* _Set exercise 1_: Reproduce the listing word for word, starting at the line that contains "Image resolution: width=880" and ending with the listing's final line.

* _Given text_:
______________________________

| 6:12 pm on Mar 3, 2012 (gmt 0)|
Thanks to all who have commented. One of the problems with going to work 'for the man' is that I don't get to Webmaster World nearly as often. WW is actually how I got introduced to AdSense in the first place, so yeah, I can say 'thanks a million' to the folks here at Webmaster World and really mean it. (One of my goals has been to some day make it to the WW home page, and now I've done it. Thanks a million!)
To all those who cast aspersions on my business model, I can forgive you because you haven't seen my business model. When someone throws large amounts of money at you for doing things a certain way, you don't turn it down because earning the money is not a reliable business model. You try to maximize profit and otherwise invest the money into other things, as I have done.
Great link, @Sgt_Kickaxe. Larry Page's speech really does explain a lot.
My site is what is now called an 'article directory' but it was around long before that term became popular. I've always called it a writers' community, and it still primarily serves that purpose. It's easy to see why my website could mistakenly be considered a 'content farm'. I consider most article directories content farms myself.
@skunkr, you are so right and perhaps this is the best take-away from my story. We webmasters who have fought from the trenches of everyday website development really do have in-demand talent, and Google can't take that away from us. In my case, I was feeling pretty beat-down when I decided to start looking for a regular job, but the very first person I contacted about a job hired me, at much better pay and with much better benefits than I expected. Today they consider me a guru of all things Internet. And I guess I am.
As my wife says, geeks rule!
| 7:19 pm on Mar 3, 2012 (gmt 0)|
|Interesting read, dvduval - thanks for sharing. Do you believe your site has good SEO, or at least is search engine-friendly? |
We are regularly in the top 10,000 according to Alexa, and #2 on Bing for our main keywords. I believe somehow Google's Pandarific algorithm is just missing something. It's really hard to say since there is no way to have a true analysis from someone in the know.

______________________________

* _Set exercise 2_: Name every company, website, or online service mentioned in the given text.

* _Information supplied_:
______________________________

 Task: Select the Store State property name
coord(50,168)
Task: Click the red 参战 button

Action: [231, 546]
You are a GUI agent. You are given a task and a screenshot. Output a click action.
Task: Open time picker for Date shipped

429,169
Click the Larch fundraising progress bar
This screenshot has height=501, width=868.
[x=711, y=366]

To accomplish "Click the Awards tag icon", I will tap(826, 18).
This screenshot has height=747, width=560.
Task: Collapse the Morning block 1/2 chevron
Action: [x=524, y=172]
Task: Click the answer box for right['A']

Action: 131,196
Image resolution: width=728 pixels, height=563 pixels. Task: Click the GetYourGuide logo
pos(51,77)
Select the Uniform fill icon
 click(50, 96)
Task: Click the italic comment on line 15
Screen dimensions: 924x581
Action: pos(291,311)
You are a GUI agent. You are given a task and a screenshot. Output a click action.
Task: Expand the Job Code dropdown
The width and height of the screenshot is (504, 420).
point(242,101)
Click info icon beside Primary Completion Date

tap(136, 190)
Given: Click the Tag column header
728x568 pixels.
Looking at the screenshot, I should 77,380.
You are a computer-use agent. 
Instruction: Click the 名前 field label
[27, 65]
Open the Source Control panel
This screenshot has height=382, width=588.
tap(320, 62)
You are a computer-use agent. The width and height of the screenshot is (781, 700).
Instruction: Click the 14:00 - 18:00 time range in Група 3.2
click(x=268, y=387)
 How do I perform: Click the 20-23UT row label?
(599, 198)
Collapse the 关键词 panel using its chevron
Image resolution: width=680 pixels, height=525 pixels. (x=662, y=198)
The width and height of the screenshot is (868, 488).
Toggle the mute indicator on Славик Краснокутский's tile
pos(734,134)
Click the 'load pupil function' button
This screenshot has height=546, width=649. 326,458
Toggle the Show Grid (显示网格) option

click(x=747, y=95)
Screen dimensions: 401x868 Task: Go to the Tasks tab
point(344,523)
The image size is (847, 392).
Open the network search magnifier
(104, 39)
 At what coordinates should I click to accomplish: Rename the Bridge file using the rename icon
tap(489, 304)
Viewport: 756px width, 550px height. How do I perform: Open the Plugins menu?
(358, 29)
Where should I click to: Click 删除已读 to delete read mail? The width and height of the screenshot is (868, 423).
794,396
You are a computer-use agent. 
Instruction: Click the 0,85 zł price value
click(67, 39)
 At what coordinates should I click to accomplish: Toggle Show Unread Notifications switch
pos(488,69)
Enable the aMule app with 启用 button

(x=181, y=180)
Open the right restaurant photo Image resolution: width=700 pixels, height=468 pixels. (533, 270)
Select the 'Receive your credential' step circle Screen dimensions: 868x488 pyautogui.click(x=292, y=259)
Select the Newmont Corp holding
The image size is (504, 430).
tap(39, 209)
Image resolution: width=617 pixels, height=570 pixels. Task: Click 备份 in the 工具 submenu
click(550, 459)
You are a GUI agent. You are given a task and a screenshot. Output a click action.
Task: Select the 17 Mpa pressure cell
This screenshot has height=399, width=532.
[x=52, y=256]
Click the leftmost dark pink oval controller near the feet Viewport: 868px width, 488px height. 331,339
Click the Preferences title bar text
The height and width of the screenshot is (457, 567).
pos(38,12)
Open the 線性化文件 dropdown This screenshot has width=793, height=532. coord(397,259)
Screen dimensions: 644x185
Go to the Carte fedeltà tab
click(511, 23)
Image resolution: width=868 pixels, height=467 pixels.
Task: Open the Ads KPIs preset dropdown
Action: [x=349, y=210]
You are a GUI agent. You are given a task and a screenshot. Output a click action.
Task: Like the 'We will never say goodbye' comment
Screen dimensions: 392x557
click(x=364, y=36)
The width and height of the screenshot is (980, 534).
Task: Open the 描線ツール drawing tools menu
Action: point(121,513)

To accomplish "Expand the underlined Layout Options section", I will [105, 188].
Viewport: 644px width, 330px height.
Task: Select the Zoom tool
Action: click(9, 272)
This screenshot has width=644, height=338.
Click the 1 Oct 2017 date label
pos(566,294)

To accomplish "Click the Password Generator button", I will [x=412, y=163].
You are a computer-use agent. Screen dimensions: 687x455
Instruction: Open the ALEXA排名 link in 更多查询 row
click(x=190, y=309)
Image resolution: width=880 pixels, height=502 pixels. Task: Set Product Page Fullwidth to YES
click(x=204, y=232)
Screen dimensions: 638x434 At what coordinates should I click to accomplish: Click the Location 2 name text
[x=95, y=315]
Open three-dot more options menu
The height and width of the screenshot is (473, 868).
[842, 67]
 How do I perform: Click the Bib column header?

______________________________

* _Complete answer 1_:
Image resolution: width=880 pixels, height=502 pixels. Task: Set Product Page Fullwidth to YES
click(x=204, y=232)
Screen dimensions: 638x434 At what coordinates should I click to accomplish: Click the Location 2 name text
[x=95, y=315]
Open three-dot more options menu
The height and width of the screenshot is (473, 868).
[842, 67]
 How do I perform: Click the Bib column header?

* _Complete answer 2_: Webmaster World (WW), AdSense, Google, Alexa, Bing